AI

AI in the year ahead: Stepping into uncharted territory

If the last twelve months have shown us anything, it’s that AI will continue to transform business in the upcoming year. While it has been introduced and onboarded in most enterprises, it will now begin to have an impact in every part, taken out of silo and integrated into the chain of command.

This leads us to questions around the AI bubble – as many fear an imminent burst and devastating repercussions. While these concerns are likely to continue to surface many believe that current advancements are enough to secure an investment influx and protect the industry in 2026. Clearly opinion is divided, but organisations need to take all possibilities into account to secure success in the coming 12 months.

Below, top AI experts have come together to share their insight on how AI will develop as innovation continues to gain pace – divulging what 2026 could bring to businesses across the world.

1. Ali Chaudhry, Member of Oxylabs AI/ML Board, researcher, and founder of DataLumio

“2026 will be the year that AI really starts to make an impact at enterprises in every part of the organisation. We will see AI agents transition from being siloed helpers to being able to complete a whole chain of commands, such as ‘send this report to all involved parties and file away’.

“But this isn’t the only place that workers will feel the impact of AI, as a greater need to comply with growing legislation, think EU AI Act, will cause leaders to have to pivot and build this into their existing governance structure. This means we will also see the ROI become more measurable, and speculation around the technology decrease.

”Finally, we will start to see AGI transition to become more user-friendly by having safety measures put in place. There will be dedicated ‘Safety & Alignment’ budgets, third-party audits, and pre-deployment risk assessments for frontier releases as we work out what it means to operationalise such a ground-breaking technology.”

2. Adi Andrei, Member of Oxylabs AI/ML Board, Director at Technosophics, (Former Senior Data scientist at NASA)

“In the next three years, we should expect incremental improvements in AI model performance: slightly better coherence, faster inference, and improved multimodal integration.

Meanwhile, the hype machine will intensify. Venture capital, media narratives, and corporate PR will continue to inflate expectations — creating a speculative bubble that may eventually burst with catastrophic consequences for markets and jobs. But this could create the perfect opportunity to enforce the new system.

“We are witnessing the quiet dismantling of the old global financial order — and its replacement with a new, digitally enforced regime: programmable money, algorithmic censorship, predictive policing, and behavioral nudging — all under the banner of ‘efficiency’ and ‘security’.”

3. Julius Černiauskas, CEO at Oxylabs

“It is likely that in 2025, narratives around the AI bubble will continue to surface – but it probably won’t burst next year. The advancements we are seeing companies make are enough to secure an investment influx and protect the industry. Clearly, many are seeing gains with this technology, enough to fend off speculation.

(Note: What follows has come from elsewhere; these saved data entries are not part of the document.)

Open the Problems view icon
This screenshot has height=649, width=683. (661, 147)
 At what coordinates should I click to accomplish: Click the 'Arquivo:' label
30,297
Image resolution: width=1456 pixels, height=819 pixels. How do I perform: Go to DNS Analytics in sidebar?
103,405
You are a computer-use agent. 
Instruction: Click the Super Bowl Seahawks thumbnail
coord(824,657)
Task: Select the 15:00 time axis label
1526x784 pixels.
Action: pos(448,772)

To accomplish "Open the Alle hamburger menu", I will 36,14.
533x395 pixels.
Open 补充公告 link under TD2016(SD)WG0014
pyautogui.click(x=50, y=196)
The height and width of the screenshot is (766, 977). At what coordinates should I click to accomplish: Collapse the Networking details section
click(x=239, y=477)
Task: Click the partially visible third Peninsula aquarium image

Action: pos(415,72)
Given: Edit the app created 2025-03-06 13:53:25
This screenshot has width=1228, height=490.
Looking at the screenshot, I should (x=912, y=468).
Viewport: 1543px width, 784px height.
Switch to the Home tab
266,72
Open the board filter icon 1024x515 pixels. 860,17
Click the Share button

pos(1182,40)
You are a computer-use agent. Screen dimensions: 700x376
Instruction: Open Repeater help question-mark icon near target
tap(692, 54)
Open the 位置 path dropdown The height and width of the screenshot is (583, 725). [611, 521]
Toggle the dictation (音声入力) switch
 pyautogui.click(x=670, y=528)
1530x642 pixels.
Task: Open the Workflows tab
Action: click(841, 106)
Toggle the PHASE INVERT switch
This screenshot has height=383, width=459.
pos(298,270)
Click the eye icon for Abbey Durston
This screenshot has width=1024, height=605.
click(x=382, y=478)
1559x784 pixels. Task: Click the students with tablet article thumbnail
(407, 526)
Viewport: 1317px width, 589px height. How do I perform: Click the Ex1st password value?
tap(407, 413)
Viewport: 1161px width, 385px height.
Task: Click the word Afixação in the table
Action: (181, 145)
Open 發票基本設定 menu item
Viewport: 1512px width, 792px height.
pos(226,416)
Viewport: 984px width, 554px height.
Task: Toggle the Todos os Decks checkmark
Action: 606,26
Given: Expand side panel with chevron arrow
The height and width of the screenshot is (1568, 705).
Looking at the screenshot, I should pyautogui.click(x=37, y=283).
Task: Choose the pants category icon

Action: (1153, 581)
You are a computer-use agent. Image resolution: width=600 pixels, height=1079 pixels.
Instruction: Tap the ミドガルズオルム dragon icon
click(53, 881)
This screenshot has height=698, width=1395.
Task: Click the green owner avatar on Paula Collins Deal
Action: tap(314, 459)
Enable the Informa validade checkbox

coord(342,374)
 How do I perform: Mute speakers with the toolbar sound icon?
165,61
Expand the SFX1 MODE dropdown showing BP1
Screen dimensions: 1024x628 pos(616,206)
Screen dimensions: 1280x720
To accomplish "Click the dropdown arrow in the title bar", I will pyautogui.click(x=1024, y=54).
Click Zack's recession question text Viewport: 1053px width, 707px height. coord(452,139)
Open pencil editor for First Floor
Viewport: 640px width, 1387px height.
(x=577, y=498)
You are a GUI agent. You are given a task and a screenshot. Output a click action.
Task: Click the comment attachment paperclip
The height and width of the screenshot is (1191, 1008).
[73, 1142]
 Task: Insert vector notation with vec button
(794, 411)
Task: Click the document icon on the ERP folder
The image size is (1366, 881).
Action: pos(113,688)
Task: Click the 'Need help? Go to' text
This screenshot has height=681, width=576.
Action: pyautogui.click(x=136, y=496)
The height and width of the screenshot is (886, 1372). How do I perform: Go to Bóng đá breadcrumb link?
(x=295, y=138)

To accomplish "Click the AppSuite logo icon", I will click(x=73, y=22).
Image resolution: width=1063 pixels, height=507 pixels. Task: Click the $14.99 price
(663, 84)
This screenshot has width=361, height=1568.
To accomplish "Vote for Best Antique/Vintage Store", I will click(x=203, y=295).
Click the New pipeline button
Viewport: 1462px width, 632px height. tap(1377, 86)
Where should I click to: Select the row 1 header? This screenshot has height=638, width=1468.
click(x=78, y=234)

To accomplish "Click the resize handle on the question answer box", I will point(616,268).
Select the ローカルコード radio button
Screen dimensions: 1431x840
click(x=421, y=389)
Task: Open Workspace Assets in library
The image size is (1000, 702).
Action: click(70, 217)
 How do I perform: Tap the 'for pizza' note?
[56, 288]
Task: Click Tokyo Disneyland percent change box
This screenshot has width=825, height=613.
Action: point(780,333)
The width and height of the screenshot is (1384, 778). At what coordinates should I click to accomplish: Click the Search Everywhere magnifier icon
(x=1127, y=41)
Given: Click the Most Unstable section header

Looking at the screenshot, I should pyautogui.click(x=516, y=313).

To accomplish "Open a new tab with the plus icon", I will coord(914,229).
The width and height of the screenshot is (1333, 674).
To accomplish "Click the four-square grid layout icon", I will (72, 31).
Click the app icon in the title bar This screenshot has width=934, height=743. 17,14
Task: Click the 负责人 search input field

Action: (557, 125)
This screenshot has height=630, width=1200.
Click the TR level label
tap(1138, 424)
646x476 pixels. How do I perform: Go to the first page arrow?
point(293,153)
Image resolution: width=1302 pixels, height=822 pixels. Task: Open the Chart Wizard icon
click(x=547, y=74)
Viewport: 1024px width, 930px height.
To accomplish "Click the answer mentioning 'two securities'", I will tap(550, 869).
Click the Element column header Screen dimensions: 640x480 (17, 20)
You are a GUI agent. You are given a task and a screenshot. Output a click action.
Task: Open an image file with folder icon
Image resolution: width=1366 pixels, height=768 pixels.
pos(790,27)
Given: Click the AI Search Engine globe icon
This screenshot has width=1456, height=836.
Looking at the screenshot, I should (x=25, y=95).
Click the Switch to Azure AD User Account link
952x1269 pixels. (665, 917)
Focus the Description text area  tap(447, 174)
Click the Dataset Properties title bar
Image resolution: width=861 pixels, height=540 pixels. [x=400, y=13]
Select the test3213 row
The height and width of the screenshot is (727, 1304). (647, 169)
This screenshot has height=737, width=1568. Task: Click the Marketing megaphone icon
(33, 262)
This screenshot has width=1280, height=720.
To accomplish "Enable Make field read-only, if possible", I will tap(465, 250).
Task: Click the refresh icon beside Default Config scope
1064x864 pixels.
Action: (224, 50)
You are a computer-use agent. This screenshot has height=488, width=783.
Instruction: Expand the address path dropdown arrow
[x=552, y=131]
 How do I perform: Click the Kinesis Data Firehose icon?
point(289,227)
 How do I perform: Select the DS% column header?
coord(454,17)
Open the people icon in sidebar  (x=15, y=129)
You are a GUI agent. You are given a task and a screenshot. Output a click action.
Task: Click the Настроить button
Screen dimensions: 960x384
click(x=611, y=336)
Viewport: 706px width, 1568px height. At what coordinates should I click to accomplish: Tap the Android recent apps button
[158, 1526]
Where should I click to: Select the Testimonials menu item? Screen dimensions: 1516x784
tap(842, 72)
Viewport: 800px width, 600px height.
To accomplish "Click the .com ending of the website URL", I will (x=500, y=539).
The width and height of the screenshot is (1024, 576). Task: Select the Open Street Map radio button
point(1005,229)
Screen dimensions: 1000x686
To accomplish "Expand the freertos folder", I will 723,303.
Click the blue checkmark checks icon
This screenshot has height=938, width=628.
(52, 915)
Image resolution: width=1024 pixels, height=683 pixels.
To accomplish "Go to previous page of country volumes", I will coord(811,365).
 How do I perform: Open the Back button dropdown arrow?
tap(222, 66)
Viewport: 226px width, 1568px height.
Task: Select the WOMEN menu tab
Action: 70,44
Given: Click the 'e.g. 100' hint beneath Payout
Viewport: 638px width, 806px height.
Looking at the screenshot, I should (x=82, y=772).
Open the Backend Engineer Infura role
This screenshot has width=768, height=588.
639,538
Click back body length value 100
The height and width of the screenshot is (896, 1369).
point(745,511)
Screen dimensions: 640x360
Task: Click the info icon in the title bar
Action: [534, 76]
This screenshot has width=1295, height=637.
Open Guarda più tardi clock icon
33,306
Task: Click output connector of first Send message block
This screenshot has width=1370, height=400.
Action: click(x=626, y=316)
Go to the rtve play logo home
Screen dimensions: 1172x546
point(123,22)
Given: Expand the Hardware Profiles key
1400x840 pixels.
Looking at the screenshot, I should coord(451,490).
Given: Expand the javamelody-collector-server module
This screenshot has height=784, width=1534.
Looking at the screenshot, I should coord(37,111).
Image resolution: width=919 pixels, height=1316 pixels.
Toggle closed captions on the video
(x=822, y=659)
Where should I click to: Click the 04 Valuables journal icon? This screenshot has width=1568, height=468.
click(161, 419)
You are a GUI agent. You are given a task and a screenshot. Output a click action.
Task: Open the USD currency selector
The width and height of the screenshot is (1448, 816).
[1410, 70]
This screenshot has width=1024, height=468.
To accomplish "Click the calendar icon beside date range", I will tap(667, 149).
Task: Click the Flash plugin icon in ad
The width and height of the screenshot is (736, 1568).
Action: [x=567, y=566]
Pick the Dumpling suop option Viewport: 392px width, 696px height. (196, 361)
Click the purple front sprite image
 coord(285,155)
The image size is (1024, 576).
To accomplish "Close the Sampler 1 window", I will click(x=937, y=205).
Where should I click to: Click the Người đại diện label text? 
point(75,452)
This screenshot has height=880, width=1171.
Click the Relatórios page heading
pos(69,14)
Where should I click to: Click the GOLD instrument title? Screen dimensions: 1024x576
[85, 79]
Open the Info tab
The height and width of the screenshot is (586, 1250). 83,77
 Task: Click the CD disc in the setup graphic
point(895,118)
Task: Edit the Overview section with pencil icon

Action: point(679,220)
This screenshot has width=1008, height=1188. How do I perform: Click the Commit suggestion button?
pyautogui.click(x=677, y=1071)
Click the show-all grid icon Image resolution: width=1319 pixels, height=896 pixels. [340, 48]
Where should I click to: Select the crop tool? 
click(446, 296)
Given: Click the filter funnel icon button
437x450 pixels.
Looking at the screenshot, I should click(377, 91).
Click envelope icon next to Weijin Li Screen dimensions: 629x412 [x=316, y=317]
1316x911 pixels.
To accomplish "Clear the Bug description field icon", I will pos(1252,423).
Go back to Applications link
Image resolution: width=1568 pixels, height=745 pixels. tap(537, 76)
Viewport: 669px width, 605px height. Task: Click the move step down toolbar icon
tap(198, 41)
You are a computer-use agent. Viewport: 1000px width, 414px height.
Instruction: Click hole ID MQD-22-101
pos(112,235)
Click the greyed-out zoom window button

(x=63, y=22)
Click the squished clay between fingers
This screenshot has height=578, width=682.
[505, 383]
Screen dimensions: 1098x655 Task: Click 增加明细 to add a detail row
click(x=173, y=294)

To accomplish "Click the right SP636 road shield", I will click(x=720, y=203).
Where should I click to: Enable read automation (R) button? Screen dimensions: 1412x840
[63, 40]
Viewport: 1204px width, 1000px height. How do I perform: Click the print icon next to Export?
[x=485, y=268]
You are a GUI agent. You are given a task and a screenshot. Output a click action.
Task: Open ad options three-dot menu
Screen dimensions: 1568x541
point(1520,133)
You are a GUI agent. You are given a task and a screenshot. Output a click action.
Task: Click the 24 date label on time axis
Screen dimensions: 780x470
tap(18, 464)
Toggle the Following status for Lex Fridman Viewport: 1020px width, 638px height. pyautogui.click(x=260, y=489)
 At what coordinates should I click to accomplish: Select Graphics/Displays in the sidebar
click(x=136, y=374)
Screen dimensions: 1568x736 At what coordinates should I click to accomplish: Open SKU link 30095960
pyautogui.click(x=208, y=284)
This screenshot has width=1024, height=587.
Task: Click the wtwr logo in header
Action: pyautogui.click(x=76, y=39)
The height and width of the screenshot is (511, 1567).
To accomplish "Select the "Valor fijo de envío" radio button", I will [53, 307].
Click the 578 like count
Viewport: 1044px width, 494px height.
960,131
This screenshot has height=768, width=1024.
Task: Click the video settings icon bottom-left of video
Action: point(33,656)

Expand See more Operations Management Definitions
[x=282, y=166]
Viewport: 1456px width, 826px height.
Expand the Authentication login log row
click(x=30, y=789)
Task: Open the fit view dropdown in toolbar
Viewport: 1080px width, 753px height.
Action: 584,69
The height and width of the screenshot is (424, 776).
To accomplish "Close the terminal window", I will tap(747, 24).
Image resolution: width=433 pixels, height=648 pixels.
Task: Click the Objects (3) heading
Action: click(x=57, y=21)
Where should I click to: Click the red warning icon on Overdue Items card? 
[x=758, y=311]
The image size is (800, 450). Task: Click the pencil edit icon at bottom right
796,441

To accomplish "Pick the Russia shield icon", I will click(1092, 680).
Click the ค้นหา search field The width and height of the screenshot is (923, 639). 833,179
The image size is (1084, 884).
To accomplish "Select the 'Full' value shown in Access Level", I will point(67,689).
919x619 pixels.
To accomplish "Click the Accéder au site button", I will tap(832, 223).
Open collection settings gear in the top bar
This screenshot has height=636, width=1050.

“While AI may not have produced the expected ROI just yet, the money will likely continue to come in, even with the incremental improvements in AI. In the next few years, we will see fears be replaced by impact-heavy case studies which are able to speak to the power of AI when applied thoughtfully.”

4. Rytis Ulys, Head of Data & AI at Oxylabs

“I’m really looking forward to seeing how AI-native browsers affect what services people choose to use in 2026. The launch of AI-native browsers from OpenAI’s Atlas to Perplexity’s Comet marks the first serious challenge to Chrome’s 65% market share in over a decade. These aren’t just browsers with AI features bolted on—they’re fundamentally reimagined interfaces where the browser acts as an autonomous agent that completes tasks, manages workflows, and serves as a personal research assistant.

“To win the browser wars on privacy, AI models will increasingly run on-device. These ‘Edge AI’ models will read, summarise, and ‘collect’ web content locally into personal knowledge graphs. This trend will decentralise data collection, making it privacy-centric but also creating a new, untraceable form of data extraction.”

5. Denas Grybauskas, Chief Governance and Strategy Officer at Oxylabs

“Next year, if we continue to see companies in Europe backed into a corner and unable to collect enough data due to restrictions on public data, they might push forward with biased AI models built on small data sets.

“Some overly burdensome legislation might even drive Big Tech companies, such as those in the USA and China, to lobby for exemptions. Already across Europe, discussions favoring deregulation are starting to take shape. The conversation will intensify next year, and the first concrete proposals are likely to emerge.”

Based on these insights, we can expect AI to improve, develop and continue to impact our lives – one way or another. While speculation on the AI bubble is uncertain, the need to comply with growing legislation will likely require many businesses to pivot, or as suggested by Denas, encourage some governments to push back.

We are stepping into uncharted territory, as we find our footing with AI and its effect on everyday life. Next year will clarify the role AI plays in businesses at every level, as well as solidify its longevity as technology that’s here to stay – bubble or not.